__DOCUMENT EXTRACT__
================

It should be appreciated that the properties of raffinate 201
combined with second metal bearing slurry 113, such as component
concentrations, may be adjusted in accordance with the desired use
of raffinate 201.
[0087] In various embodiments, a metal value 99 can be recovered
front rich electrolyte 15 by electrowinning step 210 configured to
utilize AART. In an exemplary embodiment, metal value 99 can be
copper. Lean electrolyte 204 can be recycled from electrowinning
step 210 back to solvent extraction step 200. In various
embodiments, ferric iron is recycled from electrowinning step 210
to increase the production of ferrous iron in the product slurry
from an atmospheric leaching step 10. As the atmospheric leaching
step 10 consumes ferric iron by reducing ferric iron to ferrous
iron, the atmospheric leaching step 10 may be used to reduce the
ferrous iron needed for downstream electrowinning step 210 that
utilize AART. As discussed herein, ferric iron produced from the
AART reaction may be recycled into an atmospheric leach step 10 for
reduction to ferrous iron. For example, ferric iron recycle 101
illustrates the flow of ferric iron into an atmospheric leach step
10 so that ferric iron may be reduced to ferrous iron.
[0088] Still referring to FIG. 7, in exemplary embodiments, a first
portion of precious metal residue comprising ferrous iron 121 can
be recycled to atmospheric leach step 10 via ferrous iron recycle
100. In exemplary embodiments, a second portion of precious metal
residue comprising ferrous iron 121 can be subjected to several
processing step and then can be processed by residue treatment step
34 and optionally by precious metal recovery step to yield precious
metal value 95. In exemplary embodiments, a third portion of
precious metal residue comprising ferrous iron 121 can be subjected
to a neutralization step 235 to yield a residue 94 that may be in
condition for disposal.

================

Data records
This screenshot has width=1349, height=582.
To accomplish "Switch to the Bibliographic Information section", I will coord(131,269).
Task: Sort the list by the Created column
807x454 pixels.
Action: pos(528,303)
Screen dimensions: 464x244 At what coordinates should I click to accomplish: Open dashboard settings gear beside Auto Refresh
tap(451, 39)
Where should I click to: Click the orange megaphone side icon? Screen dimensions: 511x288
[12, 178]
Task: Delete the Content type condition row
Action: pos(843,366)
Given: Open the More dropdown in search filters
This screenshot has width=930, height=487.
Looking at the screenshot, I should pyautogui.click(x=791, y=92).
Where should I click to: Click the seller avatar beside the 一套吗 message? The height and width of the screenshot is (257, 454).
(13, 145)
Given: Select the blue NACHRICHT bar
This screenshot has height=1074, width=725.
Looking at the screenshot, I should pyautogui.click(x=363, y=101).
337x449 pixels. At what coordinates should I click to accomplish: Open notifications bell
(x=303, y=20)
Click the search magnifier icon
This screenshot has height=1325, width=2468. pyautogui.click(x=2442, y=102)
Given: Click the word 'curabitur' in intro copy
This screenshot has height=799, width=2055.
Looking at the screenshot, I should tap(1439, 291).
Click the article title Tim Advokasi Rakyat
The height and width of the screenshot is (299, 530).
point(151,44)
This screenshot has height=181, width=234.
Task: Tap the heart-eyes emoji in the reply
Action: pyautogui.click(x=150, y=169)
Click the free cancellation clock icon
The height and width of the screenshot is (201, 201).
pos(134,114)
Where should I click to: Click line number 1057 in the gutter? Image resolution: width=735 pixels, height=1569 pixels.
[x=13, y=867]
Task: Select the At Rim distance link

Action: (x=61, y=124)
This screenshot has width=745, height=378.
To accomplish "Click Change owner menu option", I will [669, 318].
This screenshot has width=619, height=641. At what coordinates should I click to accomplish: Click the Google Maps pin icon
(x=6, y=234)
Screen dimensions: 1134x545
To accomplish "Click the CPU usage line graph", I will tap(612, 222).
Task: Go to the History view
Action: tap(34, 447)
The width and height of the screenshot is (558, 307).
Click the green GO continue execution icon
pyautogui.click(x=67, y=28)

================

__INSTRUCTIONS__
1) Answer these questions about the metal recovery excerpt:
(a) In an exemplary embodiment, what can metal value 99 be?
(b) Lean electrolyte 204 is recycled from electrowinning step 210 to which step?
(c) What does neutralization step 235 yield?
2) Write the next part of the metal recovery excerpt, picking up after its final sentence.
The items have no connection to the metal recovery excerpt.

__THE RESULTS__
1)
(a) Copper.
(b) Solvent extraction step 200.
(c) Residue 94, which may be in condition for disposal.

2)
[0089] Returning to the second portion of precious metal residue
comprising ferrous iron 121, the second portion can be optionally
subjected to a grinding step 140 then can be subjected to a pH
adjustment step 145. In an exemplary embodiment, pH adjustment step
145 neutralizes a ground second portion. A ground neutralized
second portion can be subjected to a sulfur flotation step 150 to
remove elemental sulfur 96. A second grinding step 1140 may be
optionally utilized. The ground and essentially sulfur-free second
portion can be processed by cyanide leach step 170. The precious
metal slurry 213 produced by cyanide leach step 170 may comprise
gold. Second solid liquid phase separation step 1030 can be
configured to separate precious metal slurry 213 into precious
metal solid 215 and liquid portion 214. In an exemplary embodiment,
precious metal solid 215 can processed by processed by residue
treatment step 34 and optionally by precious metal recovery step to
yield precious metal value 95. Liquid portion 214 may be processed
to produce a liquid that can be further utilized in a metal value
recovery process or can be disposed of Liquid portion 214 can be
processed by a carbon in column 225 then acid washed 230 and
processed by a stripping step 240. In addition, liquid portion 214
can be processed by a sulfide precipitation step 220 to remove
sulfur for the liquid portion 214.
[0090] As illustrated in FIG. 8, metal recovery process 8 can be
configured for recovery of a metal value and a precious metal
value, in accordance to an exemplary embodiment of the present
invention. For the sake of brevity, as illustrated in previous
figures, metal bearing material 11, metal bearing stream 12,
atmospheric leach step 10, metal bearing slurry 13, solid-liquid
phase separation step 30, ferrous iron recycle 100, metal bearing
solution 14, ferric iron recycle 101, high temperature pressure
leach step 130, second metal bearing slurry 113, second
solid-liquid phase separation step 1030, second metal bearing
solution 122, precious metal residue 123, optional grinding step
140, sulfur flotation step 150, cyanide leach step 170, ground
metal bearing material 21, ground metal bearing slurry 22, rough
metal bearing solid 23, direct electrowinning 40, and metal value
99 are as described above.
[0091] With further reference to FIG. 8, preliminary solid liquid
phase separation step 5030 can produce acid bleed 136 and rough
metal bearing solid 23. In an exemplary embodiment, acid bleed 136
can optionally be combined with limestone to produce gypsum 137.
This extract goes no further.